> Work to be completed: Your answer should consist of the lines below that hold the word "agent".

Items from a dataset:
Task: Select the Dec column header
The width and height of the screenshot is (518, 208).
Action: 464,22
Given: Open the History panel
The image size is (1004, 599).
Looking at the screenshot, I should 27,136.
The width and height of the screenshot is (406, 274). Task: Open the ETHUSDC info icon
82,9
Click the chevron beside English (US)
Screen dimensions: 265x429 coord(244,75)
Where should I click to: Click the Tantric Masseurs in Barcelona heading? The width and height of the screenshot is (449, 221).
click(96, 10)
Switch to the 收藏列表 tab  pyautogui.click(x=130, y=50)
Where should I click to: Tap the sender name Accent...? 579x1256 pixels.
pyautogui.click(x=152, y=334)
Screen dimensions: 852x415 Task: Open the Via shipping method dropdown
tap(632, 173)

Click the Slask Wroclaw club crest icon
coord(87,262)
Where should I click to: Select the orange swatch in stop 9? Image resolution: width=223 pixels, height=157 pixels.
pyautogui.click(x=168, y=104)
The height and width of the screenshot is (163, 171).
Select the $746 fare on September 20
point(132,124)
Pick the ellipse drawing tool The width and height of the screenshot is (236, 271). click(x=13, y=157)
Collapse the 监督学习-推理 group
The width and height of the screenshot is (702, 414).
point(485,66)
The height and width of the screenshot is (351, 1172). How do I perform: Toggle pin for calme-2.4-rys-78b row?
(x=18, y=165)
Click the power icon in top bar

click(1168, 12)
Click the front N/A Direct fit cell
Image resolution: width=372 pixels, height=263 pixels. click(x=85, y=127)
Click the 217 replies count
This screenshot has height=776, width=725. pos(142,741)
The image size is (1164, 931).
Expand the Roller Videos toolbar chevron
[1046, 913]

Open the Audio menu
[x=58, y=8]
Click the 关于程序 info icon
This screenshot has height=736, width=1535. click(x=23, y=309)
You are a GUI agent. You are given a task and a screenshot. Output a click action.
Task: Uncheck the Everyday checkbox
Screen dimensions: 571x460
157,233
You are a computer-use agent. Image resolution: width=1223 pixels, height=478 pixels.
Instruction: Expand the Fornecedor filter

> Reply:
You are a GUI agent. You are given a task and a screenshot. Output a click action.
You are a computer-use agent. Image resolution: width=1223 pixels, height=478 pixels.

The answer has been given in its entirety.